La plus légère définition mal posée pouvant causer de graves erreurs, je m’attacherai à les bien expliquer toutes. Qui croirait, par exemple, qu’il existe des rapports entre la division du travail et le choix des professions ? C’est une mauvaise définition qui a fait de ces deux titres des choses différentes, tandis qu’elle n’en forme qu’une. En effet, c’est parce qu’on a mal choisi les professions, qu’on les a mal partagées, et qu’il se trouve tant de concurrence sur certains points et une si grande disette sur d’autres.

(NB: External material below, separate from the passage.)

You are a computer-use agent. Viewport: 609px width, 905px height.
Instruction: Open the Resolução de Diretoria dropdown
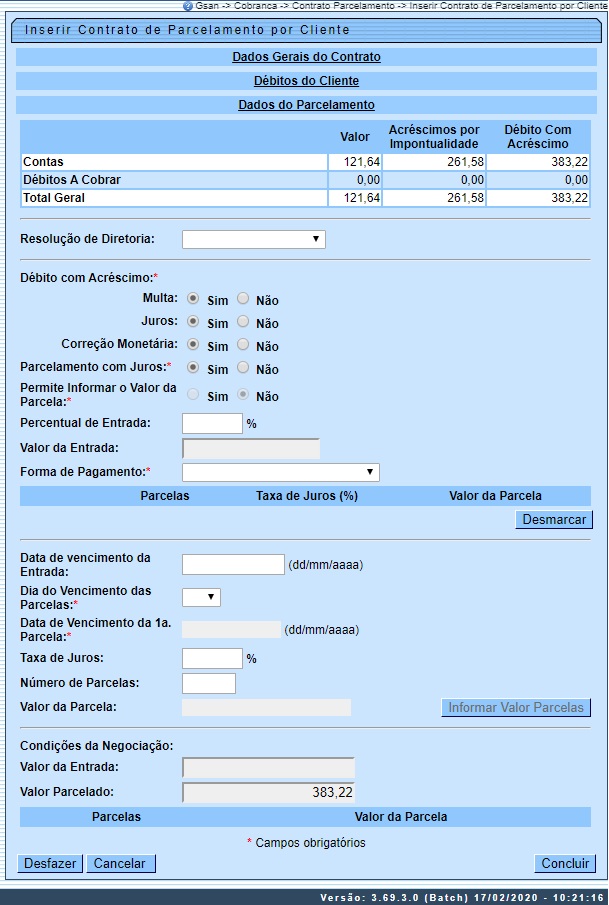pos(254,239)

Tout le monde a voulu être médecin, avocat ou notaire, et les pères de famille n’ont mis dans le commerce ou l’industrie que ceux de leurs enfants qui manquaient d’intelligence. Comment donc, après cela, voulez-vous lutter avec des pays (l’Angleterre, la Belgique) où l’on n’a en vue que l’industrie et le commerce ? Où sont nos ingénieurs, nos chefs d’usine ? où trouver des conducteurs et des chefs ouvriers pour l’exécution de la loi sur les routes ? où sont nos mécaniciens, nos chauffeurs pour nos locomotives et nos bateaux à vapeur ? Nous n’en avons pas. Il faut les aller chercher en Angleterre, alors que nous avons tant d’ouvriers intelligents sans ouvrage, tant de jeunes gens bourrés de grec et de latin sans place, tant d’avocats sans clients, et de médecins sans malades.

Tout cela, Messieurs, est du ressort de l’économie politique ; c’est là, de la division du travail. Nous avons demandé et nous avons obtenu sinon l’abolition complète, du moins une forte réduction du droit sur la houille. Nous demandons depuis deux ans, et nous obtiendrons bientôt sans doute la réforme de l’enseignement public.

Ad. B. (d. V.)

  1. Voyez Cours d’économie industrielle de 1836-1837, recueilli par Ad. Blaise, (des Vosges), et Joseph Garnier, 1 vol. in-8o, chez Angé, rue Guénégaud, 19.